*Your instructions*
Once you reach the line with "Instruction: Click the empty Witness #2 field" in the material below, copy each line exactly up to and including the line with "Given: Click the 1.07955 price on the scale", and skip the pictures.
────────────────────
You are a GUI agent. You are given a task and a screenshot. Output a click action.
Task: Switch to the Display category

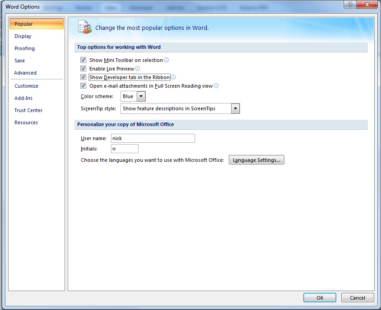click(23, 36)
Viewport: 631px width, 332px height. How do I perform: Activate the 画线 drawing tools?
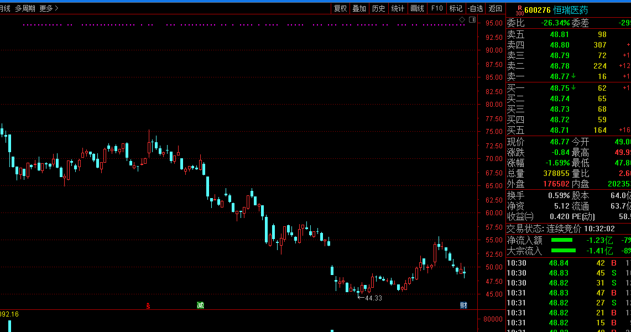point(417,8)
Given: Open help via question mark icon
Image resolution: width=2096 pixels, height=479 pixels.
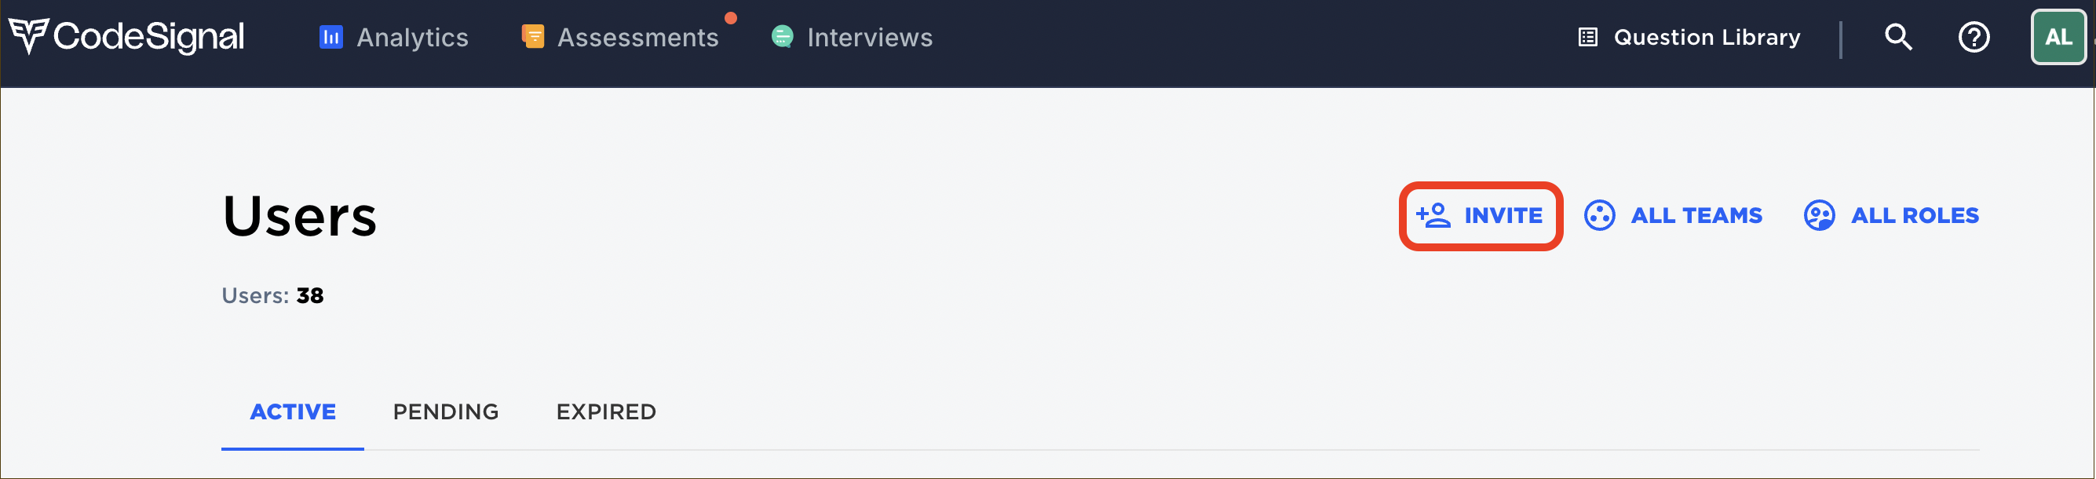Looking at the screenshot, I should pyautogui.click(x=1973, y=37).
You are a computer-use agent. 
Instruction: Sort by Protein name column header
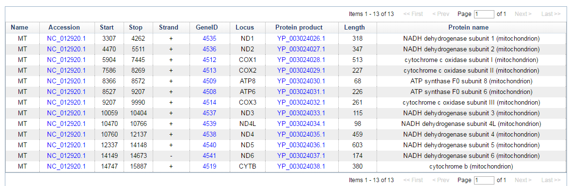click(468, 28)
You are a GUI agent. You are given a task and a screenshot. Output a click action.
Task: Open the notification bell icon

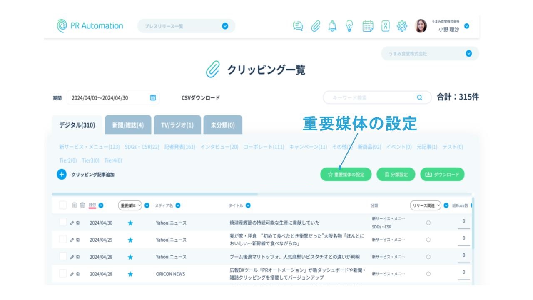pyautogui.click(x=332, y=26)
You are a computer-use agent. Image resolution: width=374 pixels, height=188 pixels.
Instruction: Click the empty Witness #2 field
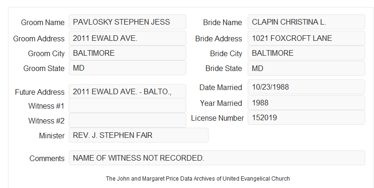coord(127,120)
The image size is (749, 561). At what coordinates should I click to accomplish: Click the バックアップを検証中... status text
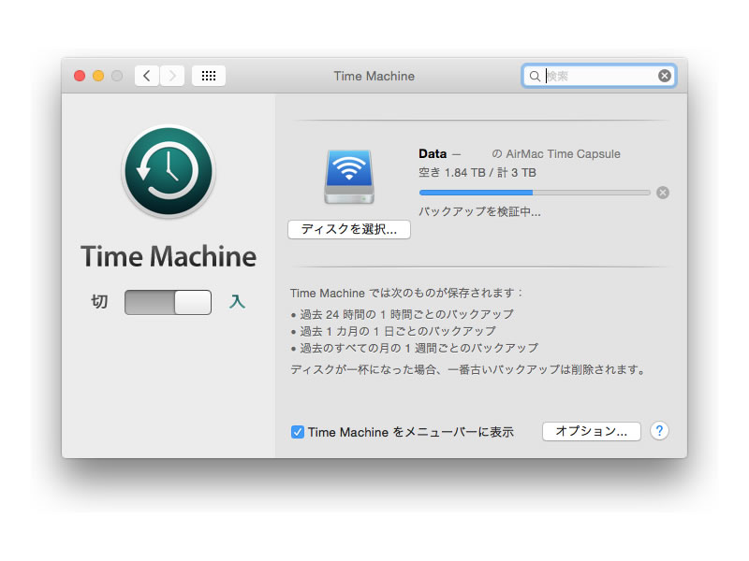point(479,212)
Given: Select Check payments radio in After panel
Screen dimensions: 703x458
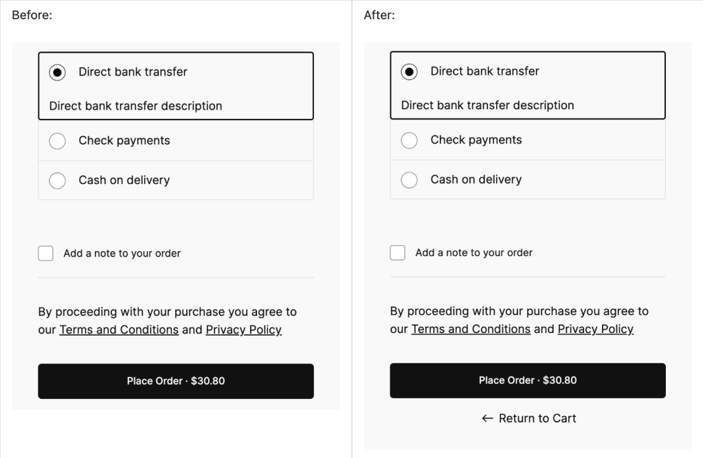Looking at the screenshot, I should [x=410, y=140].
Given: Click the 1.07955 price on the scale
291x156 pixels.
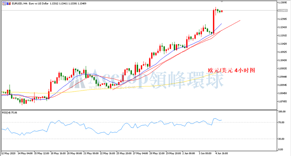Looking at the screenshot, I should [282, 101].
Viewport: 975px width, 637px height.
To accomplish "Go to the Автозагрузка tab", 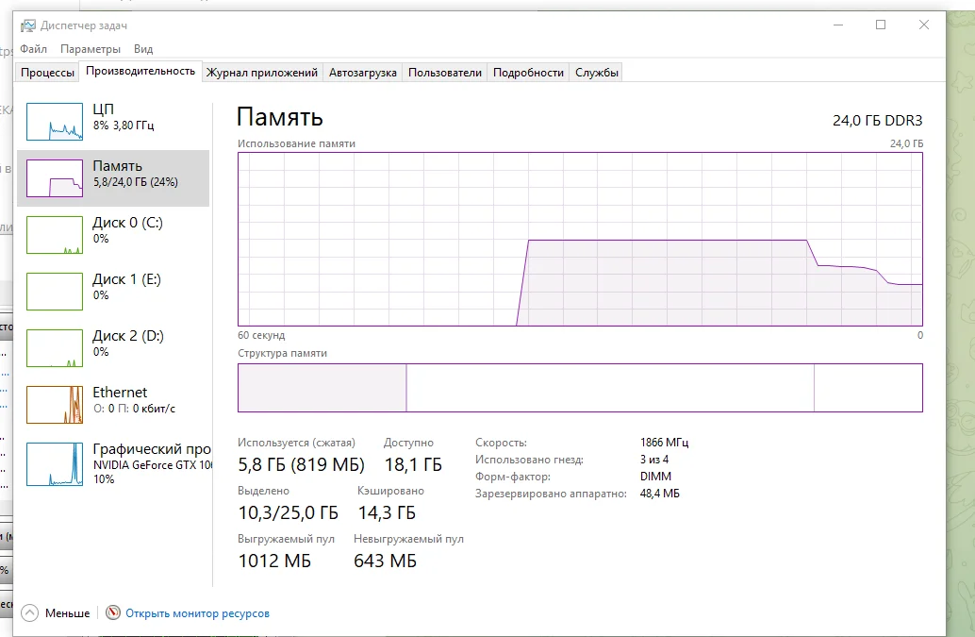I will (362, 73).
────────────────────
*Response area*
Instruction: Click the empty Witness #2 field
coord(127,120)
The image size is (749, 561). At what coordinates should I click to accomplish: Click the バックアップを検証中... status text
point(479,212)
Given: Select Check payments radio in After panel
Screen dimensions: 703x458
Looking at the screenshot, I should [x=410, y=140].
Given: Click the 1.07955 price on the scale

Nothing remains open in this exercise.